(Task objective): Pick up the passage on individual health insurance market reform after its last sentence and keep writing it.

(Supplied text):
────────────────────

The Internal Revenue Service has long recognized that individual premiums can be funded by employers with pre-tax dollars under the tax code, but there have also been questions and controversies over whether federal insurance requirements limit this practice. A change in federal regulation made individual coverage HRAs available on January 1, 2020. Explicitly codifying this policy in statute would provide helpful clarity and confidence to employers considering this option.

Summing Up

The vision behind these steps is a more competitive individual market with lower premiums that middle-income Americans can afford on their own without subsidies. The combination of fixed subsidies, a federal reinsurance program, and codification of individual-coverage HRAs will increase the proportion of unsubsidized people in the individual market. This change will help create a more functional, competitive market and, in turn, drive down the overall cost of care.

────────────────────

(Given entries):

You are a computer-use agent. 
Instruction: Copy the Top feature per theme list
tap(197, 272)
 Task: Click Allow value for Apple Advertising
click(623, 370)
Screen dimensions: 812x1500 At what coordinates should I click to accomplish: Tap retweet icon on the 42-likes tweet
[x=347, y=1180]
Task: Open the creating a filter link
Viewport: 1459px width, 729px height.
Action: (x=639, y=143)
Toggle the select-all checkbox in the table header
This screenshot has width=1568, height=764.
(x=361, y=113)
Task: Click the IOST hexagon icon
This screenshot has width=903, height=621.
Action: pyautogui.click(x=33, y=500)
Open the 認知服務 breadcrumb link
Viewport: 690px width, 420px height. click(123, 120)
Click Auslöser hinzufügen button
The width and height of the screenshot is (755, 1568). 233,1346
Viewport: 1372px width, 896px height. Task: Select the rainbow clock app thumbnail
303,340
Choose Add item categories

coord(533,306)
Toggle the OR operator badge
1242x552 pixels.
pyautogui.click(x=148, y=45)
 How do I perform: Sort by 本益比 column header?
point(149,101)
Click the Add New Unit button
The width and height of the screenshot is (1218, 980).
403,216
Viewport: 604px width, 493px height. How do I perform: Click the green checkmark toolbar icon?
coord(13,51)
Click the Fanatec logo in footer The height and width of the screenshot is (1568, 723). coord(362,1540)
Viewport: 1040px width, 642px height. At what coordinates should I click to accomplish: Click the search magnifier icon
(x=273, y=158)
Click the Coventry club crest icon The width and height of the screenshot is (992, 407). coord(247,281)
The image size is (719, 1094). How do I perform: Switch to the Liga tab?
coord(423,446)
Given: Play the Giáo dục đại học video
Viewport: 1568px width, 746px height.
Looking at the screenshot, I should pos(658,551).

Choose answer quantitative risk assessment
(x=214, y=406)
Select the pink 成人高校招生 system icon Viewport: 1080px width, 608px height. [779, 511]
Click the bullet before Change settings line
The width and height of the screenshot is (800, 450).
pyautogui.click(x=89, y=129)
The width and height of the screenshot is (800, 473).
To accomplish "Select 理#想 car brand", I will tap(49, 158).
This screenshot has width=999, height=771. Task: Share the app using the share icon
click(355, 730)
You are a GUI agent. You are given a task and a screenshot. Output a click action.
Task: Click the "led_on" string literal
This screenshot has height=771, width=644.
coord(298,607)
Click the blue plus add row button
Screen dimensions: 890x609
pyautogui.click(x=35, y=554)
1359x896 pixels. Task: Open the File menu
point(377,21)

────────────────────

(Response to the task):
A transition to fixed subsidies under the first step will likely require more generous subsidies to account for the current affordability problems in the market. These subsidies will be built on a new foundation of active, price-sensitive consumers who drive insurer competition in the individual market, thus leading to lower premiums and better health coverage. As time goes by, lower premiums will reduce the need for subsidies. Instead of being yet another factor driving up the cost of care, the individual market will become a key part of the solution to bring down health costs for all Americans.